Farshi: Wenn eine CMD diagnostiziert wurde, folgen im Rahmen der Behandlung in der Regel zwei Schritte: Zunächst beginnt die Therapie mit der Anfertigung einer individuellen, so- genannten COPA-Schiene. COPA steht dabei für Craniomandibuläre-Orthopädische-Positionierungs-Apparatur. Mit einer solchen Schiene wird der Biss innerhalb von fünf bis acht Monaten in die richtige Position und die Körperstatik dadurch ins Lot gebracht. Bereits nach einer sehr kurzen Zeit spüren die meisten Patientinnen und Patienten eine deutliche Verbesserung der Symptome. Während der Behandlung wird die Schiene alle drei bis vier Wochen angepasst, wodurch sich der Biss nach und nach in die gewünschte Position verändert. Ist der Biss in der richtigen Position, geht es darum, den Behandlungserfolg langfristig zu manifestieren, denn wer möchte schon für den Rest seines Lebens eine Zahnschiene tragen?!
SeMa: Kann ich selbst etwas dafür tun, eine CMD zu verhindern?
Farshi: Da ein sehr häufiger Auslöser für eine CMD Stress ist, hilft es natürlich, diesen Stress zu reduzieren. Das ist allerdings viel leichter gesagt als getan und oftmals nicht so ohne Weiteres möglich. Bemerkt man aber, dass man mit den Zähnen knirscht oder auch stark presst, ist der erste sinnvolle Schritt, eine so- genannte Knirscher-Schiene anzufertigen.
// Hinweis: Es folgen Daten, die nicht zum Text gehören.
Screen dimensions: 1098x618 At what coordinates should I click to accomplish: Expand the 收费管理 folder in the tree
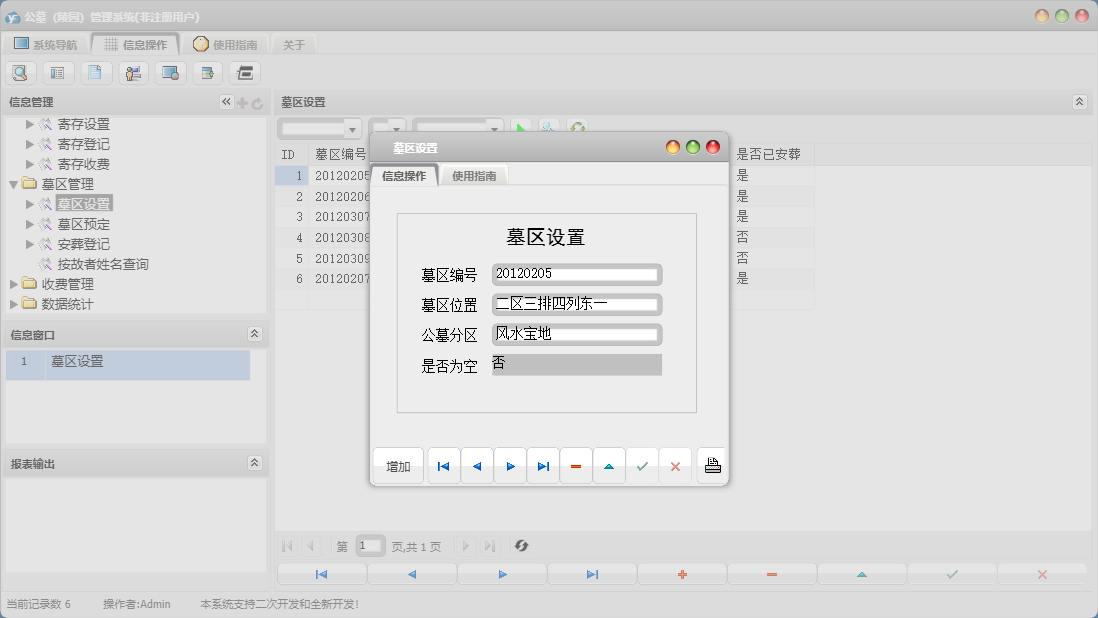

Diese ist mit einer COPA-Schiene nicht vergleichbar, schützt allerdings die Zahnsubstanz vor Abrieb. Eine präventive Behandlung der Kaumuskulatur mit Botulinumtoxin (Botox) kann ebenfalls Entlastung schaffen und einer CMD vorbeugen. In meinem Buch beschreibe ich auch einige Übungen, die man in den Alltag einbauen kann und die ebenfalls eine positive Wirkung zur Prävention bzw. bei einer bestehenden CMD haben.